The Roadmap to Safe Abortion Worldwide: Global Trends on Incidence, Legality and Safety
Although unsafe abortion remains a serious public health issue in many countries, access to safe abortion care is increasing in parts of the developing world where it was once available only to the most privileged. Much of this evidence has been synthesized in a new study by the Guttmacher Institute on abortion around the world. These trends provide a roadmap for policymakers and health care providers to further reduce the incidence and impact of unsafe abortion. Abortion is becoming safer worldwide as a result of slow but important improvements made to abortion policies, programs and practices in a number of countries.
Tracking Abortion Incidence and Safety
The Guttmacher report projects that the overall abortion rate declined slightly over the last 25 years. This global trend varied by development status: the rate in developing regions did not change, whereas the decline in developed regions was substantial. Specifically, the data shows the following trends in abortion rates per 1,000 women of reproductive age (15–44):
- Developed Regions: An estimated 27 abortions occurred each year during 2010–2014, down from 46 during 1990–1994.
- Developing Regions: The rate remained almost the same at 36–39 per 1,000 women.
- Eastern Europe: Dramatically falling abortion rates in this region largely drove the decreased rate within developed regions.
The evidence is clear that the most effective way to reduce abortion rates is to prevent unintended pregnancies through modern contraceptives. When it comes to abortion safety, the news is mixed. Globally, 56 million abortions occur each year and nearly half (25 million) are unsafe. Unsafe abortion is an important preventable cause of maternal death and disability, accounting for 8–11% of maternal mortality worldwide and claiming the lives of 22,800–31,000 women annually. These unsafe abortions are almost exclusively concentrated (97%) in developing countries.
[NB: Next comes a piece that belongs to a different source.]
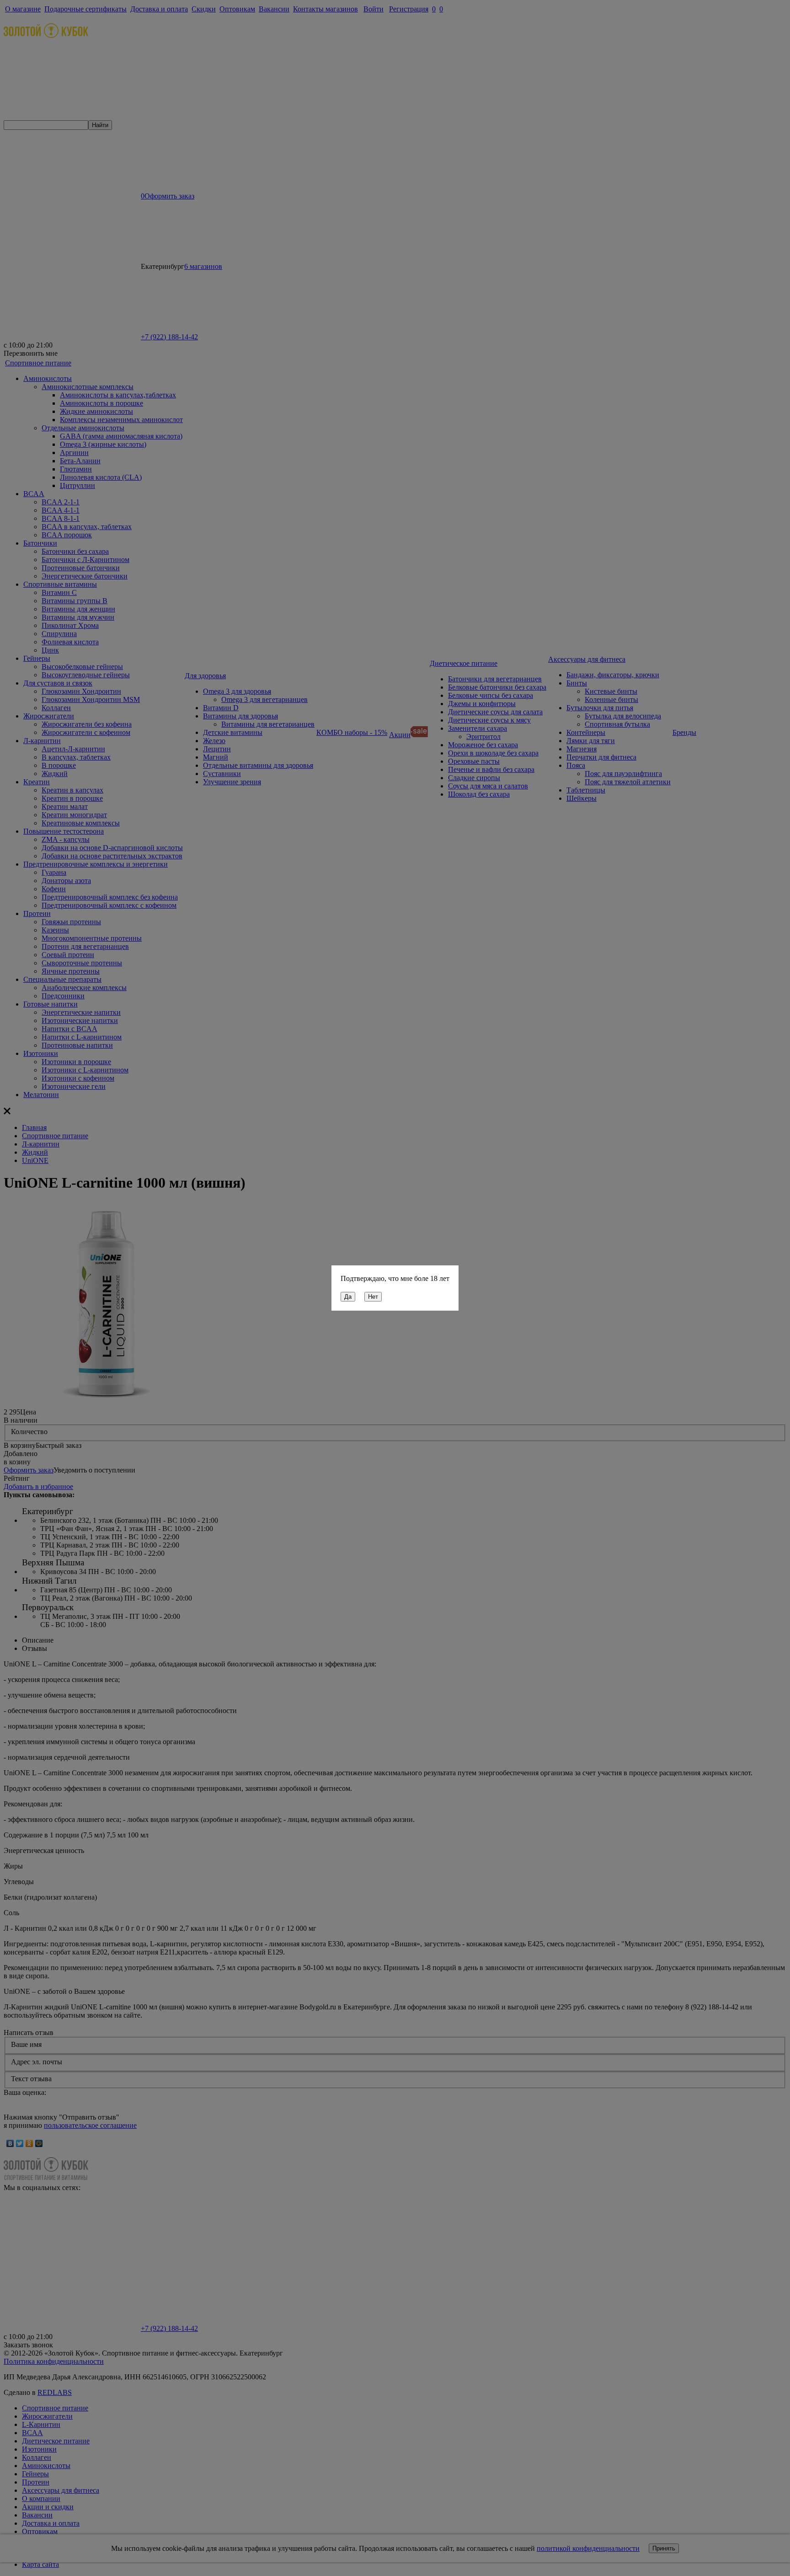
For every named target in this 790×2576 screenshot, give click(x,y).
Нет (373, 1296)
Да (348, 1296)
Concrete Measures for Policy Reform
This body of evidence provides a roadmap for policymakers to take concrete measures to protect the health, rights and lives of women worldwide. To further reduce the negative consequences of unsafe abortion, stakeholders should focus on:
- Adopting clinical guidelines on comprehensive abortion care.
- Increasing access to postabortion care.
- Facilitating correct use of medication abortion in clandestine settings.
- Combatting stigma and reforming restrictive abortion laws.
- Investing in services to prevent unintended pregnancies and the often-unsafe abortions that may follow.
Political Challenges and Global Impacts
Previous gains related to sexual and reproductive health and rights—particularly those reducing the impact of unsafe abortion—are in jeopardy. The Trump administration and social conservatives in Congress are engaged in broad-based attacks on sexual and reproductive health and rights in the United States and globally. In the international sphere, the administration has imposed and expanded the global gag rule and defunded the United Nations Population Fund (UNFPA), while calling for outright elimination of all U.S. international family planning aid. At the heart of these attacks is an extreme animus toward abortion rights. Advocates for women’s health fear that these attacks will roll back improvements in sexual and reproductive health services that were built over decades, especially in developing regions where the limited progress to date is in jeopardy.